TASK DETAILS
Can you condense the paragraph of the spinal cord injury excerpt that begins "The second barrier is the preparedness" into a short list of its main facts?

DOCUMENT EXCERPT
______________________________

The second barrier is the preparedness of the health sector. Most people with spinal cord injury die within 1 to 5 years in developing countries, because not much attention is given to providing proper information regarding spinal cord injury, its complications and management. In most low and middle income countries, with higher rates of poverty and poorer health, people die not because of the spinal cord injury, but because of the secondary complications.
The most common complication is urinary tract infections with a high mortality rate in women, another avoidable complication is bed sores. Correcting bed sores itself is a nightmare and carries a greater burden for individuals and their families. Another is deep vein thrombosis, and the list goes on. If secondary complications are prevailing, that means the health sector is failing. The health sector needs to look beyond primary care. We have the right to live a healthy life like all of you.
Universal health coverage or Health for all – do we really mean it?
Are we really part of it? Is the provision of assistive products an integral part of Universal Health Coverage? I hope it is. If not, we need to do something – you never know what tomorrow will bring, just like I did not know that I would need to use a wheelchair for the rest of my life.
I now know that as people gets older, they will need more and more assistive products – starting with glasses and ending with wheelchairs – again, I am not alone.

______________________________

Stored items
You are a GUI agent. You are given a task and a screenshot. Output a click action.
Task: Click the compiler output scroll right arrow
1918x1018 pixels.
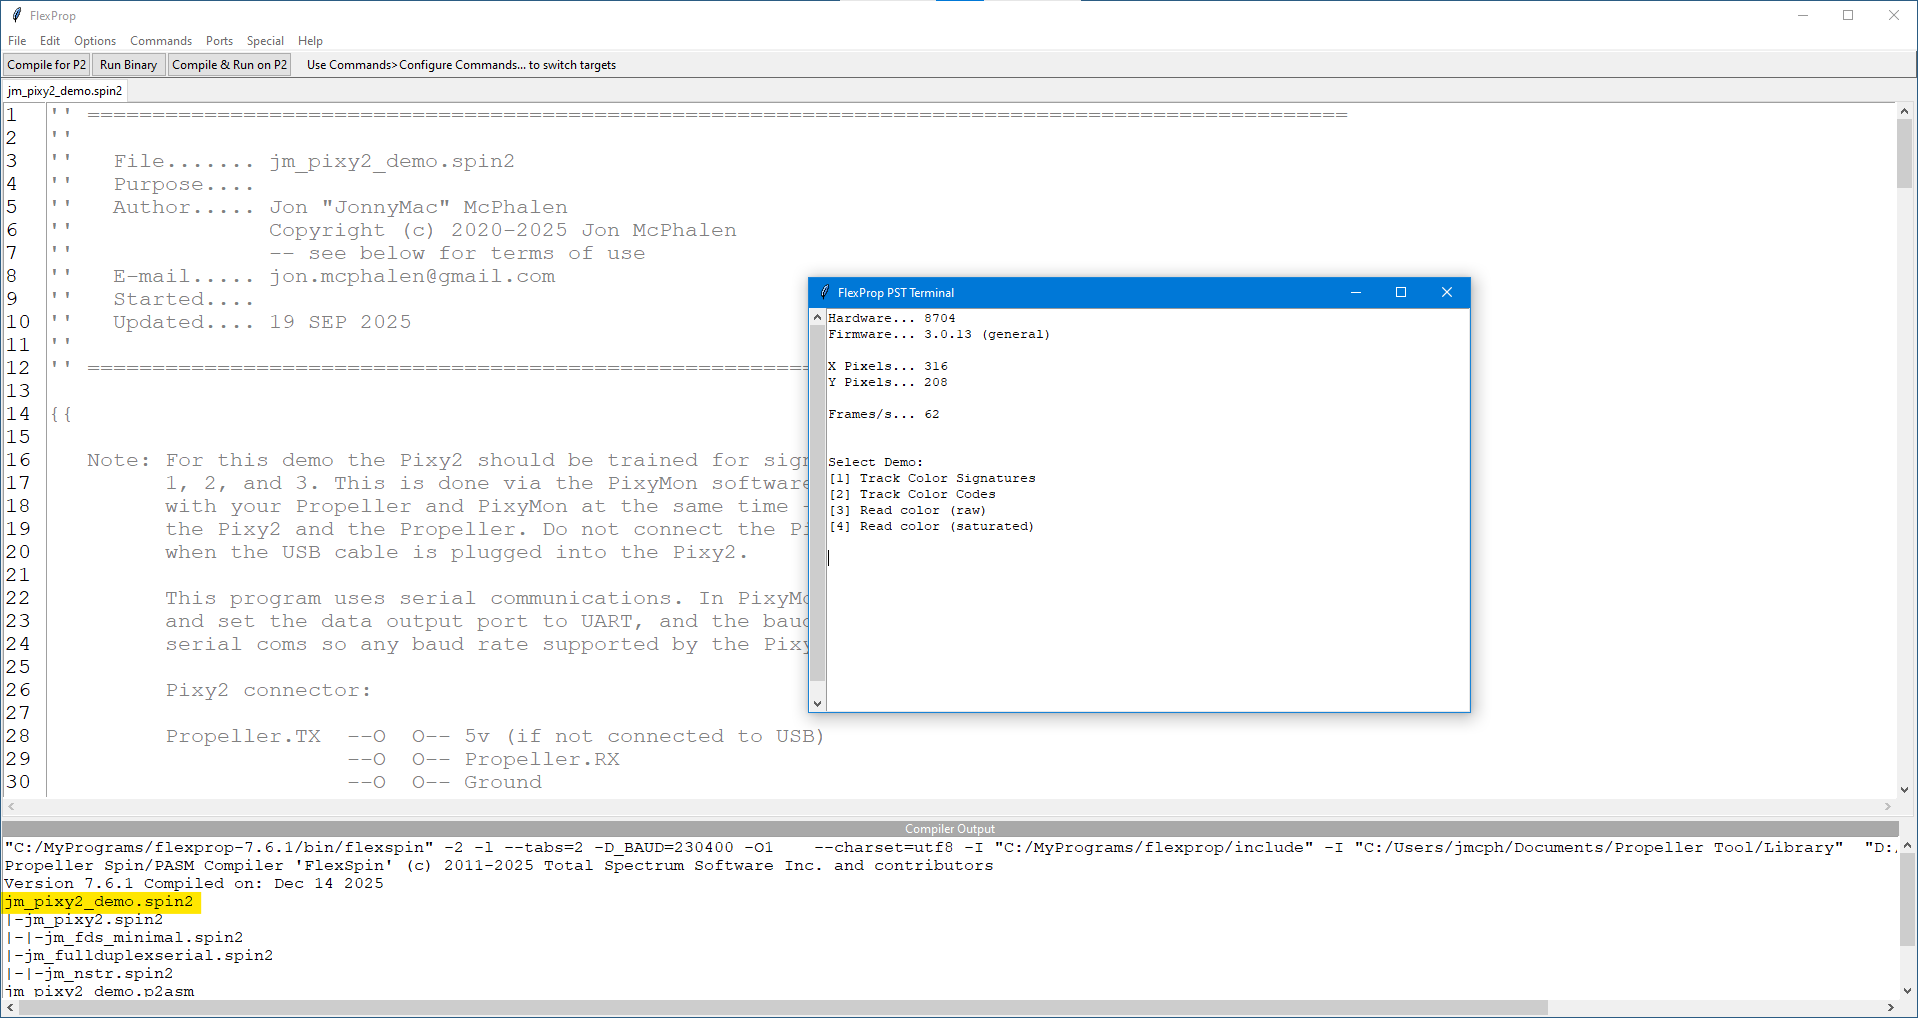1890,1007
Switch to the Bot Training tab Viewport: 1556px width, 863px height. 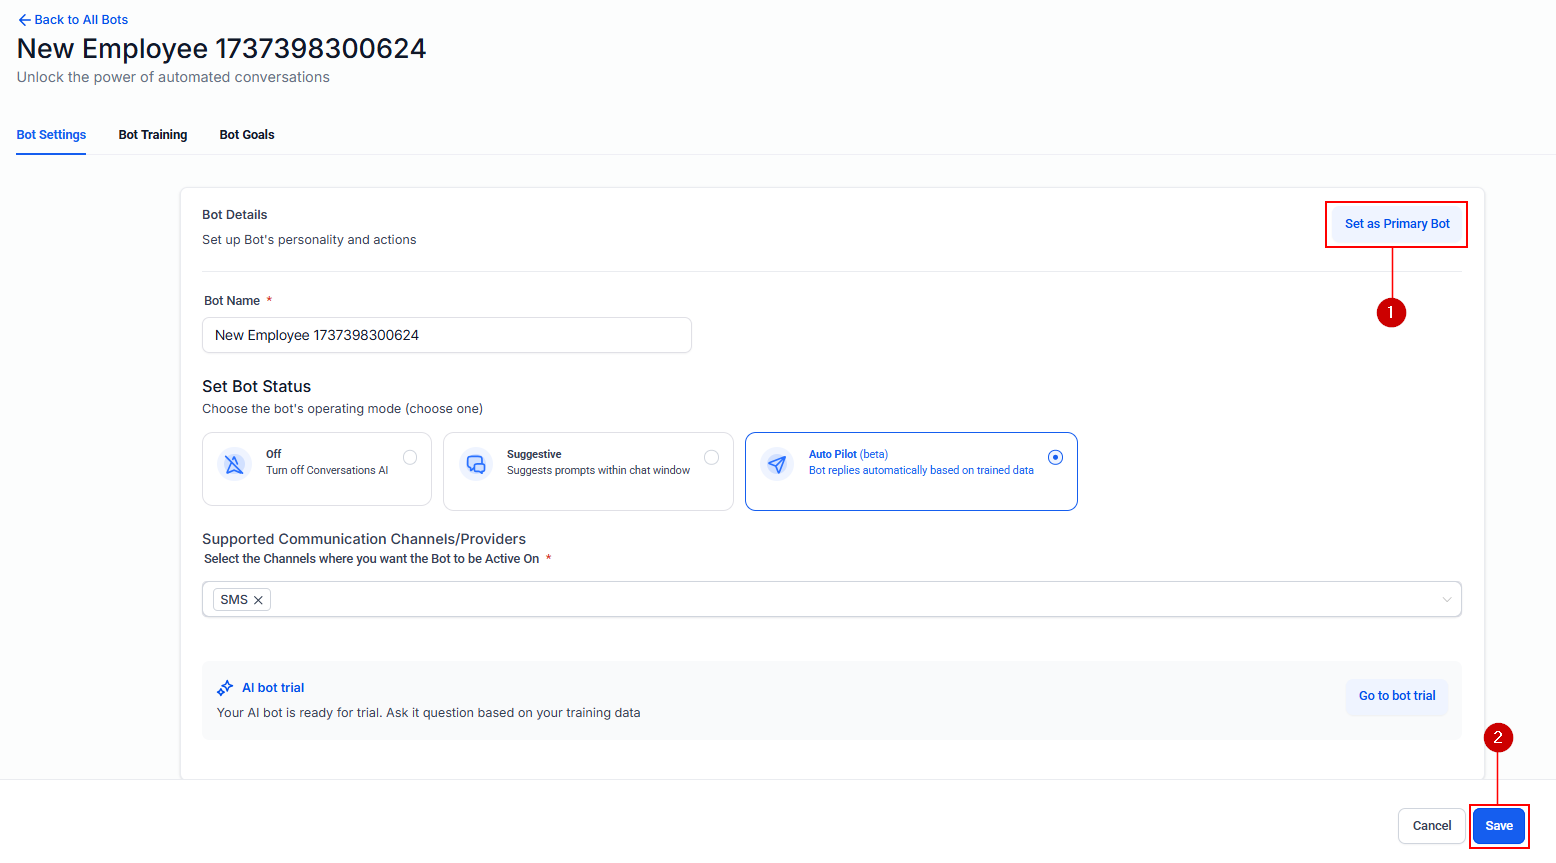152,134
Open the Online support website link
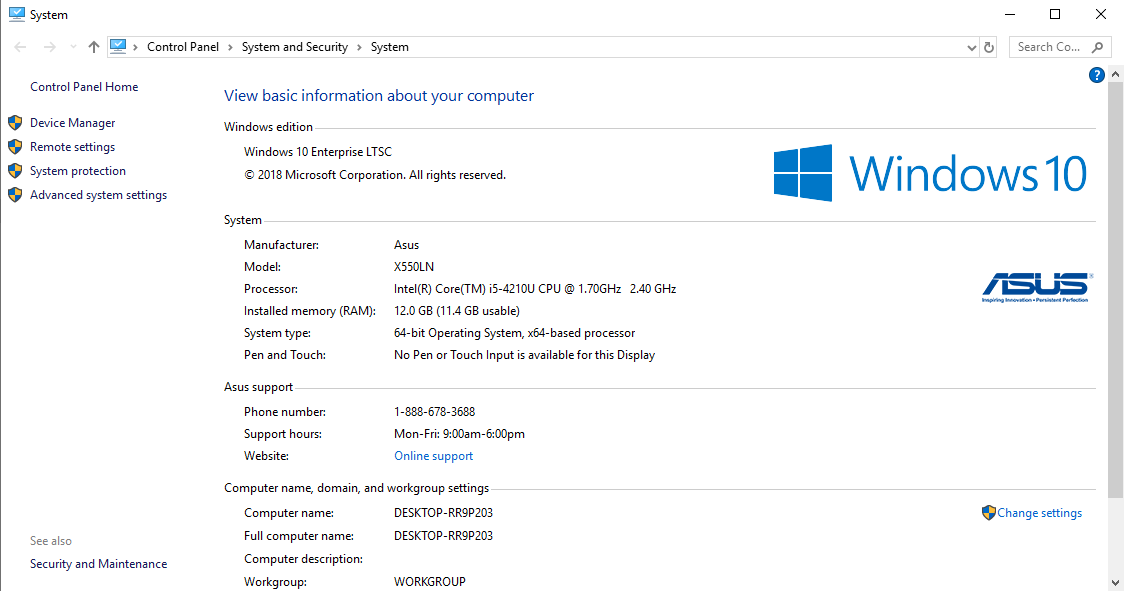The width and height of the screenshot is (1124, 591). tap(433, 456)
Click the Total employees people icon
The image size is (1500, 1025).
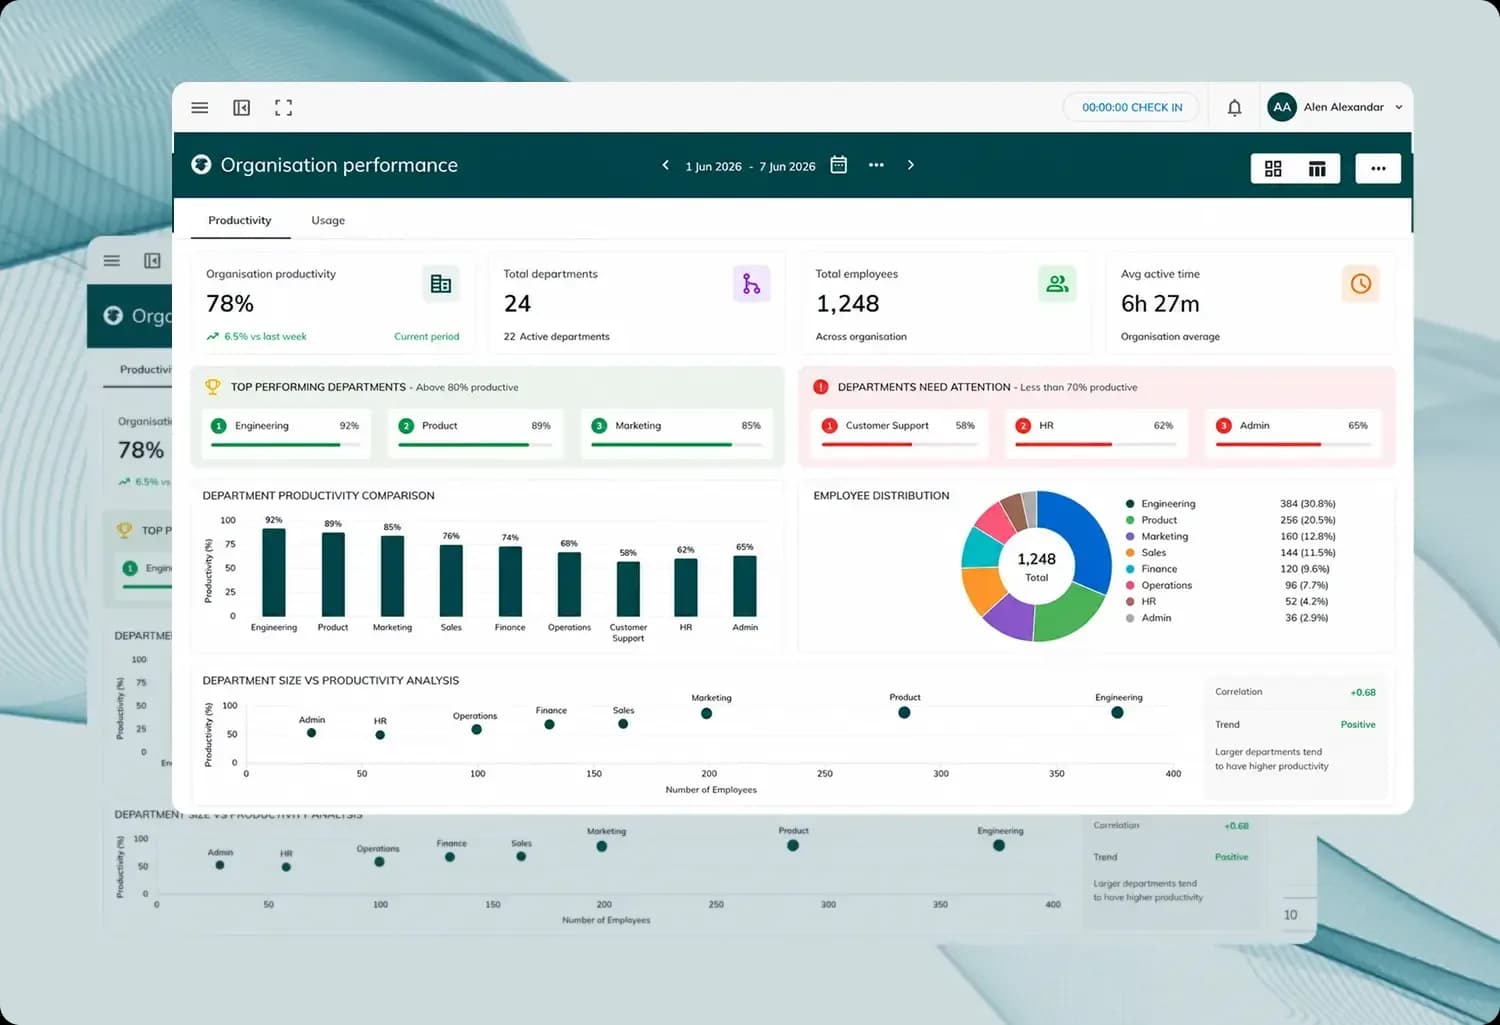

______________________________

TASK OUTPUT
- The second barrier is how prepared the health sector is.
- In developing countries, most people with spinal cord injury die within 1 to 5 years.
- This happens because little attention is given to proper information about spinal cord injury, its complications and its management.
- In most low and middle income countries, where poverty is higher and health is poorer, people die from secondary complications, not from the spinal cord injury itself.